Societies aggregated at this level are only now emerging. They produce Metamodern code, characterized by “ironic sincerity” and “informed naivete.” Entirely novel sources of energy, such as fusion, come into view as this dimension of consciousness dawns, as well as potentials soon to be unlocked by AI.
Something like this progression seems to characterize the evolution of consciousness from our ancient ancestors of 75,000 years ago to today. Through this evolution of worldviews, God evolves—by means of Culture. Through this process, God has developed, from a diffuse magical force in animistic society, to a pantheon of egoic deities in imperial society, to a regal Judge in traditional society, to a purely rational ideal in modern society, to a diverse array of equally valid subjectivities in postmodern society, to the Subjectivity of the Universe itself as it awakens to its Self through an epic evolutionary journey of Self-transformation and discovery as we enter the metamodern planetary epoch.

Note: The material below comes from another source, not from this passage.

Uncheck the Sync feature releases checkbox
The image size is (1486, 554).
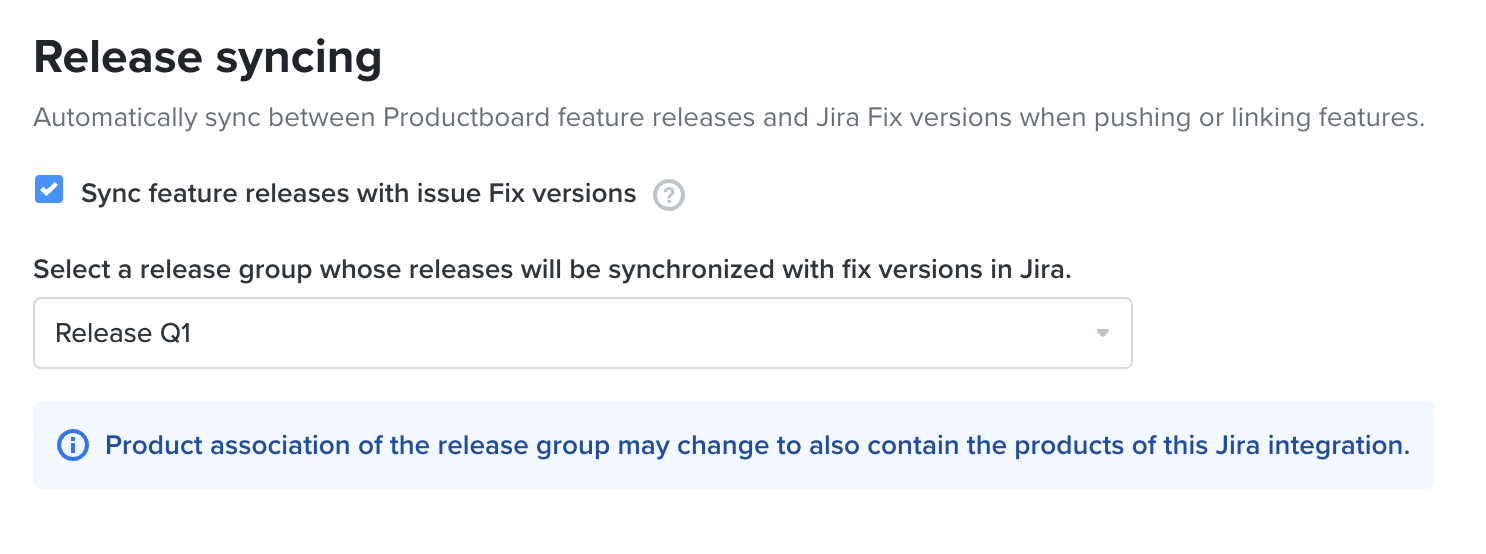click(49, 190)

What God shall become, where God shall go from here, is as beyond our 5D ken as any of the higher-dimensional worldviews are compared to the lower. But, for the moment, that is the leading-edge stage of development, and that is the one that meets the needs of our current environment niche, our current life conditions in the early 21st century.
As we stand poised on the advent of true AI and the encroachment of a deepening technological singularity, this 5D consciousness affords us just the insights we need at the moment, for it brings our attention and concern to the entire Stack of prior emergence: Matter, Life, Mind, and Culture. As we head into the next level—the emergence beyond Culture—we are faced with a perilous moment, when our technological prowess may outstrip our conscious insight. The dawn of 5D consciousness has only just arrived; if we do not learn the knowledge this level of evolution has revealed about the Universe, and truly integrate it into our understanding as we proceed, we are in danger of generating Godlike power without the Godlike consciousness that needs to accompany it if life and consciousness on Earth are to flourish.

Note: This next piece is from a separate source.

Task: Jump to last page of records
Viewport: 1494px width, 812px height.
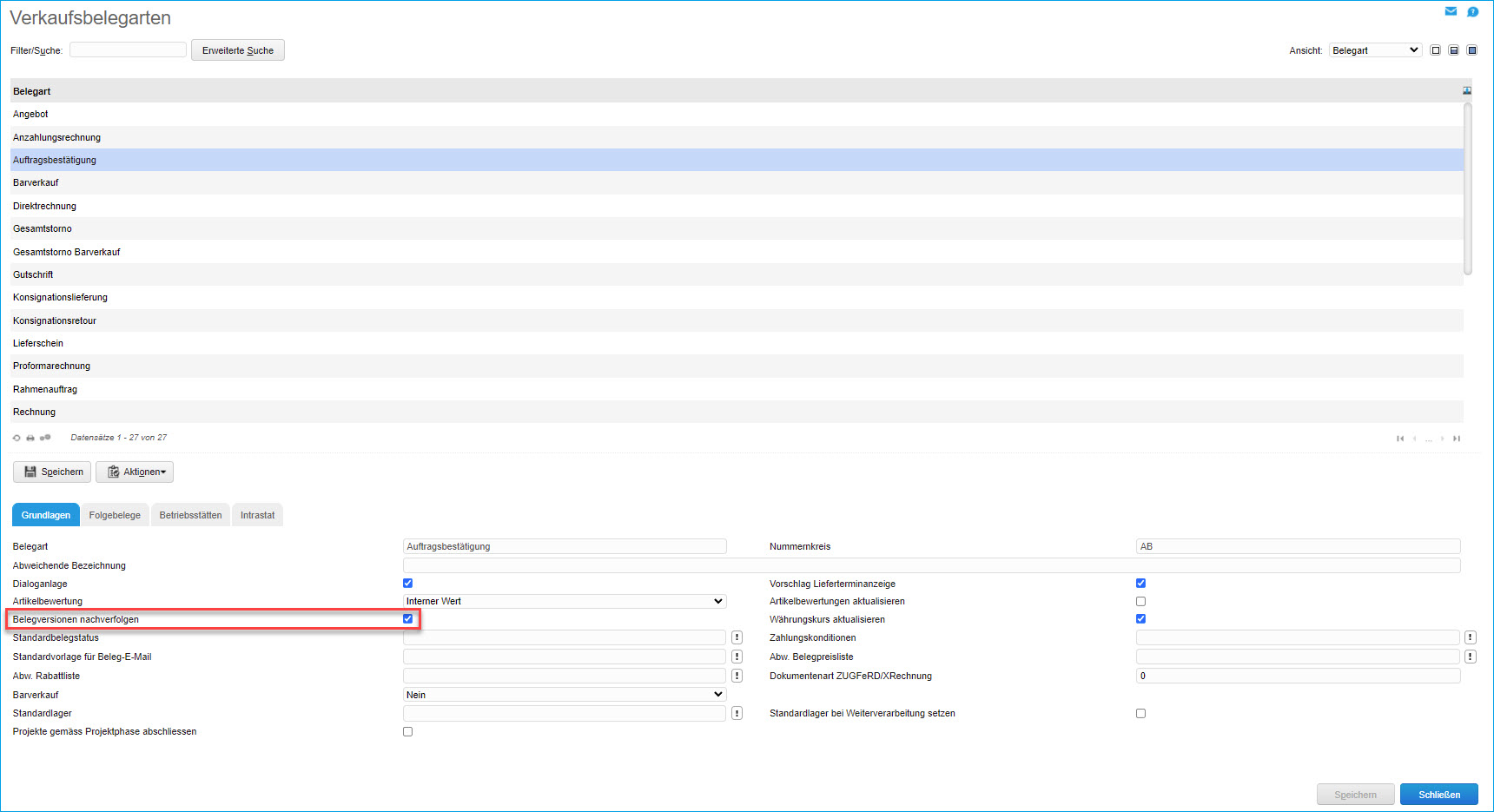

And yet, we live in a world still reeling from a meaning crisis begun by the insights of 3D consciousness (where reductionist science emerged). What do we expect will happen if we put truly sublime power into the hands of nihilists and fundamentalists? Well, we are seeing the results every day. How do we expect such abilities to be used by those who think that this life is meaningless, operating on the assumption of “Eat, drink, and be merry; for tomorrow we die!”?

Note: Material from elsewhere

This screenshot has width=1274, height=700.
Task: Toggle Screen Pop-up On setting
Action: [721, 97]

We must increase our collective wisdom. We must shore up our foundations, paying due attention to the fullness of our Self: our material, biological, mental, and cultural substrates. We must have a sense of what all this is for: not short-term profit and pleasure, but a 14-billion-year epic of Universal awakening, a truly divine undertaking of cosmic meditation on its Self.
To properly grasp all this, we will need more people to update our Cultural code. We will need materials and media that speak to people about this profound new vision of reality, in forms that resonate with all shapes of consciousness. We will need frameworks that help to heal the meaning crisis. We will need a new religion.